See what love the Father has given us,
that we should be called children of God; and that is what we are. Beloved, we
are God’s children now; what we will be has not yet been revealed. What we do
know is this: when he is revealed, we
will be like him, 1 John 1:1-2.
He has given us his precious and very great promises, so that through them you may escape from the corruption that is in the world because of lust, and may become participants of the divine nature, 2 Peter 1:4.
This process of transformation — what we call salvation, the transformation of our hearts and minds into the likeness of Christ — is a mystery. It is not something we can explain or understand. When we open our hearts and minds to who Jesus revealed God to be, when we choose to live in relationship with God as beloved children, something happens in the depths of our being. We are transformed … changed … healed … made whole. We begin to become like Jesus deep within, in the core of our being.
This process is not possible apart from the incarnation. Jesus — the Word made flesh — revealed God to us. “No one has ever seen God. It is God the only Son who has made him known,” John 1:18. In him, we see, learn of, and experience God’s grace and forgiveness. “From his fullness we have all received, grace upon grace,” John 1:16. From him, we learn God’s ways of self-giving, servant love.
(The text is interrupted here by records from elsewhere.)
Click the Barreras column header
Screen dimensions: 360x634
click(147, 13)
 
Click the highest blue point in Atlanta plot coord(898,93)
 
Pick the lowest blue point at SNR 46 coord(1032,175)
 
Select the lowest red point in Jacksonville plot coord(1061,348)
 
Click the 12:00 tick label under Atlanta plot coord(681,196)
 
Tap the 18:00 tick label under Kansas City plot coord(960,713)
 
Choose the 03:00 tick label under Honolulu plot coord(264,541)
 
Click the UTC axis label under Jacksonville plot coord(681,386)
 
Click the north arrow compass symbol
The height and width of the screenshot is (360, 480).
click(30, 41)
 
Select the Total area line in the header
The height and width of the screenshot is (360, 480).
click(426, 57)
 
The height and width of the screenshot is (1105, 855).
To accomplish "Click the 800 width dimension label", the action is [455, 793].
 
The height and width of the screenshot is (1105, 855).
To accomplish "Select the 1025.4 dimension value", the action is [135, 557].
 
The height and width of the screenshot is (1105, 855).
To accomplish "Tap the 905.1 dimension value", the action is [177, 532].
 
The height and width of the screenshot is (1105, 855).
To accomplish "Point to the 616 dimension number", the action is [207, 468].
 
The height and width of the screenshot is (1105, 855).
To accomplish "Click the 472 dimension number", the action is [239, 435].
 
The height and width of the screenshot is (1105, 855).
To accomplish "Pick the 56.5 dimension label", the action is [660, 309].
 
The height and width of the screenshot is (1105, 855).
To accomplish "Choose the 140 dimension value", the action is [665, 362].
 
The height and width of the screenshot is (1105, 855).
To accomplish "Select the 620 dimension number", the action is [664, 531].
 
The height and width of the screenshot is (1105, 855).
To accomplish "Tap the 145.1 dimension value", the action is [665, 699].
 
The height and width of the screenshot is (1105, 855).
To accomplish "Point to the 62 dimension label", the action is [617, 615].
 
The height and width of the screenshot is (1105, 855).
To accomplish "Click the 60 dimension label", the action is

Through him, we are reconciled — brought back into relationship with — God, claimed as beloved children.
In addition, this process is not possible apart from the Spirit. The Spirit orchestrates and guides our transformation (2 Corinthians 3:18) — what is referred to as spiritual growth or spiritual formation. (I explore the work of the Spirit in my book that will be released in the spring of 2022 – Life in the Spirit: Reflecting on the Work of the Spirit in Our Lives.) The Spirit moves us beyond our old way of thinking and living, teaching us to think with the mind of Christ (1 Corinthians 2:16), empowering us to live the self-giving, servant ways of God. The Spirit who lives in us is the continuing incarnation — God-in-flesh. In the Spirit, the mystery of the incarnation continues.
He became what we are so we could become what he is.
And, now, for the other part of the thought: he became what we are so we could become what he is and do what he did.
To do what he did is to love as he loved. It is to see and embrace every person as a beloved child of God. It is to use our power — in its many forms — to serve and bless others. It is to be an agent of transformation and healing in the world — peacemakers (Matthew 5:9). It is to live the ways of God, helping to create a God-shaped world. It is to live as God’s partner in bringing the kingdom into reality on earth, here, now.
Doing what he did, loving as he loved is possible through the transforming, empowering work of the Spirit.
The Christmas story is not complete until we do what he did – until we love as he loved. As we do what he did and love as he loved, we — our lives — become a part of the mystery.
He became what we are so we could become what he is and do what he did.
It’s a mystery — something beyond our understanding, something we can’t explain. But if we could explain it, it would not have the power to attract us and captivate our hearts.
May the mystery
of Christmas captivate your heart this Christmas so that your heart and mind
can be transformed into the likeness of Christ!